RESEARCH PAPER
 
KEYWORDS
TOPICS
ABSTRACT
Introduction and objective:
The spread of drug-resistant bacteria is deemed a worldwide threat. Patients in long-term care, including those under palliative care, are exposed to a high risk of colonization and infection with drug-resistant pathogens. This refers primarily to long-term care facilities as opposed to home care. A cross-sectional study was carried out between 1 January 2018 – 30 June 2019. The study was approved by the Bioethics Committee at the Medical University of Warsaw (KB/222/2017).

Objective:
The aim of the study was to assess the frequency and type of colonization with drug-resistant pathogens among patients in long-term care facilities and those under home hospice care. An additional aim was evaluation the risk of pathogen transmission according to the type of provided long-term care.

Material and methods:
The study included 129 participants: 68 patients under the care of 3 long-term care facilities in Warsaw, Poland, 42 patients under home hospice care, and 19 household members of hospice patients.
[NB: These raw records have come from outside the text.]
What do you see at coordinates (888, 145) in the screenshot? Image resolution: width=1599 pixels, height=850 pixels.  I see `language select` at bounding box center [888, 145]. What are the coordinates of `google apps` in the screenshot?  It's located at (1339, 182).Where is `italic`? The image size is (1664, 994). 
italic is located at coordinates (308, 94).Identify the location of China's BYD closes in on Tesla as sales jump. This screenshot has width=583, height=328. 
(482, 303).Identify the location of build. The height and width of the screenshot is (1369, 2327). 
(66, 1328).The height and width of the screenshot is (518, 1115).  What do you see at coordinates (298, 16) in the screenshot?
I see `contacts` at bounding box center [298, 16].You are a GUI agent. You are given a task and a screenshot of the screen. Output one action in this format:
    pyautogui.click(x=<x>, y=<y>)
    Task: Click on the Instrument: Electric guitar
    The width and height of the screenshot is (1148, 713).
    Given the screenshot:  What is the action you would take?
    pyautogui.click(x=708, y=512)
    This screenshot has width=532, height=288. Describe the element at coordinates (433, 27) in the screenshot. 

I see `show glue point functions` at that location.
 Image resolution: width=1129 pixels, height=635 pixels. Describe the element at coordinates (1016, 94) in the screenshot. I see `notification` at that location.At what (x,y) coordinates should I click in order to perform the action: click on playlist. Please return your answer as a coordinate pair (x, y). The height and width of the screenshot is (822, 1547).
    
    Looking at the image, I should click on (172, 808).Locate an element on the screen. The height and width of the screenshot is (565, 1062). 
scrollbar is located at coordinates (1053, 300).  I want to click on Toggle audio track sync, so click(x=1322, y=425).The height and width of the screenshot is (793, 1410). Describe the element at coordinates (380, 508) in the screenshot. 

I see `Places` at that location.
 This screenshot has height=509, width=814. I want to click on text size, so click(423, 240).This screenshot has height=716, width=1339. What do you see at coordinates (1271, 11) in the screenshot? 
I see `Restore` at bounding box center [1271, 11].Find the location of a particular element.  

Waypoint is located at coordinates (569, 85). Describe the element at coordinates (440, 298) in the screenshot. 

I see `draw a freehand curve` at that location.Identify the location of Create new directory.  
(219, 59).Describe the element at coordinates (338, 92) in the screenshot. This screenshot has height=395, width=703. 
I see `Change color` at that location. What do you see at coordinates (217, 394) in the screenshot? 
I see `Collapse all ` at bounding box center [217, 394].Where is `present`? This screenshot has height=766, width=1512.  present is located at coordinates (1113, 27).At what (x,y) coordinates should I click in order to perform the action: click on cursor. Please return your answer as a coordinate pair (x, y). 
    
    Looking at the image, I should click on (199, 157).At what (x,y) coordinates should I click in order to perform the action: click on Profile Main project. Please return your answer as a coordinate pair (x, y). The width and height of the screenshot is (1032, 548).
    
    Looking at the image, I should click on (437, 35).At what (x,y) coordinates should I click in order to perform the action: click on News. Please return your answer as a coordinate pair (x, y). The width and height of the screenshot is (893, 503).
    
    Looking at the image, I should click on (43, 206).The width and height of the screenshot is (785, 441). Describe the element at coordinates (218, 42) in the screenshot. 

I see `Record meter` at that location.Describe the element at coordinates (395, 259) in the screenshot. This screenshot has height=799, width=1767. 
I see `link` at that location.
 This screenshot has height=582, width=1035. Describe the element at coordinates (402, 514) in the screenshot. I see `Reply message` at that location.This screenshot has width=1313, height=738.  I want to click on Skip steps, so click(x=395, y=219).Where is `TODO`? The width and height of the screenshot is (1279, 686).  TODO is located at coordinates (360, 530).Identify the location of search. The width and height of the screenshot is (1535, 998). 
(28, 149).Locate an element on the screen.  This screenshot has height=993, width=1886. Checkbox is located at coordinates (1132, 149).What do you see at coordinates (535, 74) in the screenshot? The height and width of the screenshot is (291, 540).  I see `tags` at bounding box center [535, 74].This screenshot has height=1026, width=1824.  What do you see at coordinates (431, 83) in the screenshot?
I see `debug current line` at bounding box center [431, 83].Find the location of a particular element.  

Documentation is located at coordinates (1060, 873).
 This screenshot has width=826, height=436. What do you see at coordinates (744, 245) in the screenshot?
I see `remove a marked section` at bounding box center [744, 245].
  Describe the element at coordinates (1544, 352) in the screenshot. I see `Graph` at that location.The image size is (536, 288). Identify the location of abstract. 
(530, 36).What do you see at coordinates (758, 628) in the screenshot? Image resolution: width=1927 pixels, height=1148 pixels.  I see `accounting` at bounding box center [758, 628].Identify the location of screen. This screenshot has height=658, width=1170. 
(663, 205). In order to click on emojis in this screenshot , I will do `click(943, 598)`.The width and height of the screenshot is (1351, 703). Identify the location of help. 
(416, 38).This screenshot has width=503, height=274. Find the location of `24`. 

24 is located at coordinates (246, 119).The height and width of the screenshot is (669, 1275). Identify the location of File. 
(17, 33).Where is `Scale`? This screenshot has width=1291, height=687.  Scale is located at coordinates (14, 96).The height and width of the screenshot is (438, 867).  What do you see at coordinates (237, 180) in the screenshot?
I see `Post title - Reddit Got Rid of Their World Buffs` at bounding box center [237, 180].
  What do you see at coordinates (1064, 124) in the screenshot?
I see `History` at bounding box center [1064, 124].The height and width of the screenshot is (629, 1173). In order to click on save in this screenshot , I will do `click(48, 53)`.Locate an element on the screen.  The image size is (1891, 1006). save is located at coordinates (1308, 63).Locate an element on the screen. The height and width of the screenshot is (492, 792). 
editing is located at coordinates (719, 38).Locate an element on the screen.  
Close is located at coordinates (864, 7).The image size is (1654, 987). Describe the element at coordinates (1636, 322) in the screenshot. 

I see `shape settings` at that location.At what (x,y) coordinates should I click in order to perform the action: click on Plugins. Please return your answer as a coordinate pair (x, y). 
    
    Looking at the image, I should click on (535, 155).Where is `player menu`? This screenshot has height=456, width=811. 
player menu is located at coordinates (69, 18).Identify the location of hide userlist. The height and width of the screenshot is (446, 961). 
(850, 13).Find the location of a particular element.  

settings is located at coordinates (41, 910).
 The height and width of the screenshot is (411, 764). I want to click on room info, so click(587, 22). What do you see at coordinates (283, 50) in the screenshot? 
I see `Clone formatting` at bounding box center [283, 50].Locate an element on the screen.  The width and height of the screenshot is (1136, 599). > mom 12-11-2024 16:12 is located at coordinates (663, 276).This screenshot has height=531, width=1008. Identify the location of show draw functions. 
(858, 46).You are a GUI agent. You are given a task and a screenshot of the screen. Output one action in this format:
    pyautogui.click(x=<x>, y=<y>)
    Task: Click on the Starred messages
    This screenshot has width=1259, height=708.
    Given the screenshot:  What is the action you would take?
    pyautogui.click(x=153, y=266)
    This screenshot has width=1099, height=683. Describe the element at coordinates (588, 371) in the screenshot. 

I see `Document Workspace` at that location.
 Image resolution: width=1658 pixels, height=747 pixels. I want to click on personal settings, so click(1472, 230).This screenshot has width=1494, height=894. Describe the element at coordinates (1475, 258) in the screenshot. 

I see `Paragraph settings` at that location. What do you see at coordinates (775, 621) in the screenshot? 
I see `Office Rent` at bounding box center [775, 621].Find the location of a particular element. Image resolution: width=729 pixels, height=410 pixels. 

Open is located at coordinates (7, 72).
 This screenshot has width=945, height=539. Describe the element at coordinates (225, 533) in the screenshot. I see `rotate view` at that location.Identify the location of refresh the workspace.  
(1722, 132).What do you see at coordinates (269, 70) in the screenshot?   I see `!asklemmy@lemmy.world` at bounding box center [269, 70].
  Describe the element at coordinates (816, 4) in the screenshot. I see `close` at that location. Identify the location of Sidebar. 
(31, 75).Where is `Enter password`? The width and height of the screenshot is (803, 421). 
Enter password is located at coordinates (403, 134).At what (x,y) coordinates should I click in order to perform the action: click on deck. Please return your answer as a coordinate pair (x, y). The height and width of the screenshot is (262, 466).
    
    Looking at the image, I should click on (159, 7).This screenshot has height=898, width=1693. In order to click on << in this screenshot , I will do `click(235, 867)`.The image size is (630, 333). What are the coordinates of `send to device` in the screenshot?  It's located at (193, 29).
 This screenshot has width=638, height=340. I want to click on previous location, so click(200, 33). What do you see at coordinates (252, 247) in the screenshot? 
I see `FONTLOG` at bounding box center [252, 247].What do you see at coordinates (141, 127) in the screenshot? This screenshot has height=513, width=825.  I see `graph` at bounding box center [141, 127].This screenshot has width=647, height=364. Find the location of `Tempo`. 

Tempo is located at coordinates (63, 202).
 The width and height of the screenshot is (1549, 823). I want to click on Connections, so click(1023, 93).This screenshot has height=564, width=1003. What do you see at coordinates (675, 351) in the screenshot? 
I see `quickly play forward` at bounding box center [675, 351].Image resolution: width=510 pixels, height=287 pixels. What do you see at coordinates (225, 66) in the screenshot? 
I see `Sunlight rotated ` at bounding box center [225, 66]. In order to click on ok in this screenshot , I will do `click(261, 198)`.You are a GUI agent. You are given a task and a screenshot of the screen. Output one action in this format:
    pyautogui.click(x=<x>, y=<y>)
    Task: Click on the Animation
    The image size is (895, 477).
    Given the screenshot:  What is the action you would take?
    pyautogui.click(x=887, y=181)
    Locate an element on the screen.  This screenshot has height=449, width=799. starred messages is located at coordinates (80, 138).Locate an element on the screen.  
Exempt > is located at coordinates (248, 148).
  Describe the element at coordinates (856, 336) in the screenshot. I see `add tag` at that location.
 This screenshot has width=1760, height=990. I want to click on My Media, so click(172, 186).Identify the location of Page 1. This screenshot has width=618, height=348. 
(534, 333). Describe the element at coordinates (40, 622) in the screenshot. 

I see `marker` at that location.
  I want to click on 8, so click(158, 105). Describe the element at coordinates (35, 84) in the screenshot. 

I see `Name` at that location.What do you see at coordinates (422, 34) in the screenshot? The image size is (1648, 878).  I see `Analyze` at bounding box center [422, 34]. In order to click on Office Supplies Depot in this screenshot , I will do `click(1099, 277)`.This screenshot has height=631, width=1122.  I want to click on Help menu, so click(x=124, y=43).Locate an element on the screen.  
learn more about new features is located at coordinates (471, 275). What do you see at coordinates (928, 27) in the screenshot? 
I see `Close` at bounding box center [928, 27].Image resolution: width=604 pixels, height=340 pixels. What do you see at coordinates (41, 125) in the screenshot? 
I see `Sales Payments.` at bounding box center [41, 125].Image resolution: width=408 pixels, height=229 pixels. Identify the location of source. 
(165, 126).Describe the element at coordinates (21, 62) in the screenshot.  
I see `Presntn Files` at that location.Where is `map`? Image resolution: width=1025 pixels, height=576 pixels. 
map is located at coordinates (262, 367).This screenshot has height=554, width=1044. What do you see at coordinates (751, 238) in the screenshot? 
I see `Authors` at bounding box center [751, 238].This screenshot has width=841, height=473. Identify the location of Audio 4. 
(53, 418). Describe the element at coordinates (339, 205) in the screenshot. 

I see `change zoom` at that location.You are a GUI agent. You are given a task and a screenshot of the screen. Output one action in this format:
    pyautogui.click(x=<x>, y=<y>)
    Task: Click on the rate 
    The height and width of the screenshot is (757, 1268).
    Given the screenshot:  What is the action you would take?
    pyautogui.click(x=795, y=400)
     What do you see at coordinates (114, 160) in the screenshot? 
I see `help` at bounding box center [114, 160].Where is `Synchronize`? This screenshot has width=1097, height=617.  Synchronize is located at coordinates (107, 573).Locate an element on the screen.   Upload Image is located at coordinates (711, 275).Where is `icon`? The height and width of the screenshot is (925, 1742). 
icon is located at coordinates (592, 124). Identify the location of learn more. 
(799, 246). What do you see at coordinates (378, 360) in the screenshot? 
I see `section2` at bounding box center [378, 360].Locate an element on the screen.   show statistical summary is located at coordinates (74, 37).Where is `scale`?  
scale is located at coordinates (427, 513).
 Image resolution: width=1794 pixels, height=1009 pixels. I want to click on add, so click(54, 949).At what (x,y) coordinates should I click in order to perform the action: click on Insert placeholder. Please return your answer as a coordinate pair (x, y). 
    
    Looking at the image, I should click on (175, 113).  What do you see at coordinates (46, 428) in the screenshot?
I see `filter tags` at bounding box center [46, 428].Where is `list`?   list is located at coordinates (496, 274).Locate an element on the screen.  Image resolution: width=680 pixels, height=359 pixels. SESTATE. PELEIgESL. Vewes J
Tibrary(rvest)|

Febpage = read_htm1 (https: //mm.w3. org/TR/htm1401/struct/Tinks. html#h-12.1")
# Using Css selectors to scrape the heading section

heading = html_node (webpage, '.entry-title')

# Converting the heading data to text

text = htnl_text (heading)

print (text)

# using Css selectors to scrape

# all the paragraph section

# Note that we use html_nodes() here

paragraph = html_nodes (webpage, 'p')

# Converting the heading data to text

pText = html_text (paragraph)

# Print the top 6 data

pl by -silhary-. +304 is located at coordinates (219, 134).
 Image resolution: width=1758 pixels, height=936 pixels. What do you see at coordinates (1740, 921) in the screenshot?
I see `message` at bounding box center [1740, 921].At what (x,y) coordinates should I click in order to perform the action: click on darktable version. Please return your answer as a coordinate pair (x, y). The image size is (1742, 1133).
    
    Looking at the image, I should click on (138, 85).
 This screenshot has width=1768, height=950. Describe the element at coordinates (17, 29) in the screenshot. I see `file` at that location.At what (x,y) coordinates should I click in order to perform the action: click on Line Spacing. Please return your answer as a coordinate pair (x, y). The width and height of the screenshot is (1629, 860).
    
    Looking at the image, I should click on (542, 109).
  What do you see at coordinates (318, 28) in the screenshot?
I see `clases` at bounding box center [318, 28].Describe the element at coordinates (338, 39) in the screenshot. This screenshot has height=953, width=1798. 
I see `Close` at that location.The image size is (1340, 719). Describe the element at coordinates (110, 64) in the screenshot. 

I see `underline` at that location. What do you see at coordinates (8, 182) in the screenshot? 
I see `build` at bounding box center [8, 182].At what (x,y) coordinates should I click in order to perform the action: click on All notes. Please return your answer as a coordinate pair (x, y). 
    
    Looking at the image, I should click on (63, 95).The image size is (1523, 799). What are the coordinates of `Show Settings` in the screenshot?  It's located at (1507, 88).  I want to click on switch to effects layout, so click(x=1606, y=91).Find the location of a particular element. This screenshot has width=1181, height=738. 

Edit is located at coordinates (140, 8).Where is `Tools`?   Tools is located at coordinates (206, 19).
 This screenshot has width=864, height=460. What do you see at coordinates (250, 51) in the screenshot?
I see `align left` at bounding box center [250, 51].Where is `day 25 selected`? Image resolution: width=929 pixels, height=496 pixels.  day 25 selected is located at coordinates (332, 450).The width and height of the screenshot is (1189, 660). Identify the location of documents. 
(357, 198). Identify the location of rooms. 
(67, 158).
All included participants provided written informed consent. Oropharyngeal and rectal swabs were obtained from all participants for microbiological assessment.

Results:
Colonization with pathogens was more common in long-term care facilities residents (82.4%) than in at-home hospice patients (42.9%). Risk of colonization was significantly lower in patients staying at home than in long-term care facilities patients (OR 0.16; 95% CI 0.06–0.38).

Conclusions:
Conclusions. Risk of colonization with drug-resistant pathogens depends on the type of care and is significantly higher in patients staying at long-term care facilities. Systemic measures, such as microbiological screening, are necessary to provide optimal patient care and to ensure epidemiological safety, both to patients and their caregivers.

FUNDING
Funding and conflicts of interest. The research received no specific grant from any funding agency in the public, commercial, or not-for-profit sectors. The Authors declare that there are no conflicts of interest. Data sharing. The datasets generated during and/or analyzed during the current study are available from the corresponding author on reasonable request. Acknowledgments Language and editorial assistance was provided by Proper Medical Writing, Warsaw, Poland.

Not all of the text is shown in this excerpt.